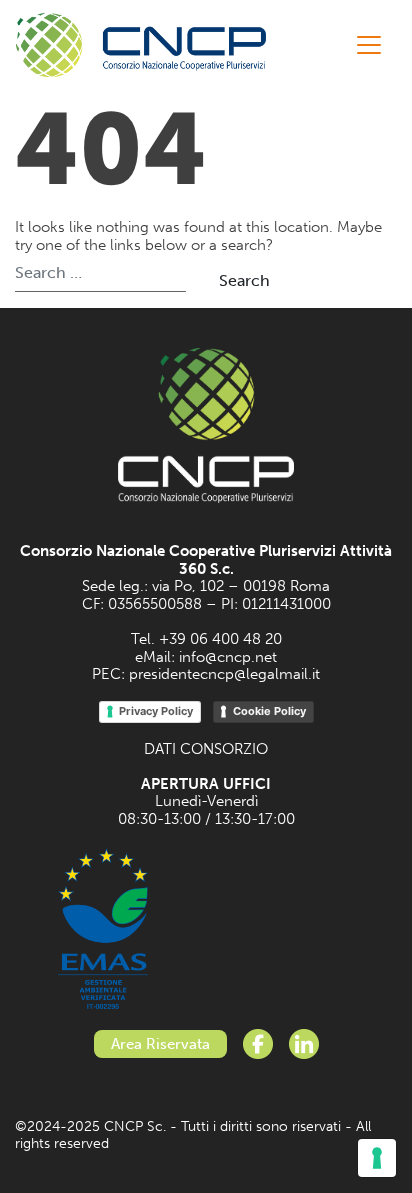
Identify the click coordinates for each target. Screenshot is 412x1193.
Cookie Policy (269, 711)
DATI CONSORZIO (206, 749)
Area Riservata (160, 1044)
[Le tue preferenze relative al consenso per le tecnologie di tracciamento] (377, 1158)
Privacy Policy (156, 711)
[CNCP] (141, 45)
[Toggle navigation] (369, 45)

**Exercise prompt:** Repeat all of the material above exactly, leaving out pictures.

**Solution:**
Identify the click coordinates for each target. Screenshot is 412x1193.
Cookie Policy (269, 711)
DATI CONSORZIO (206, 749)
Area Riservata (160, 1044)
[Le tue preferenze relative al consenso per le tecnologie di tracciamento] (377, 1158)
Privacy Policy (156, 711)
[CNCP] (141, 45)
[Toggle navigation] (369, 45)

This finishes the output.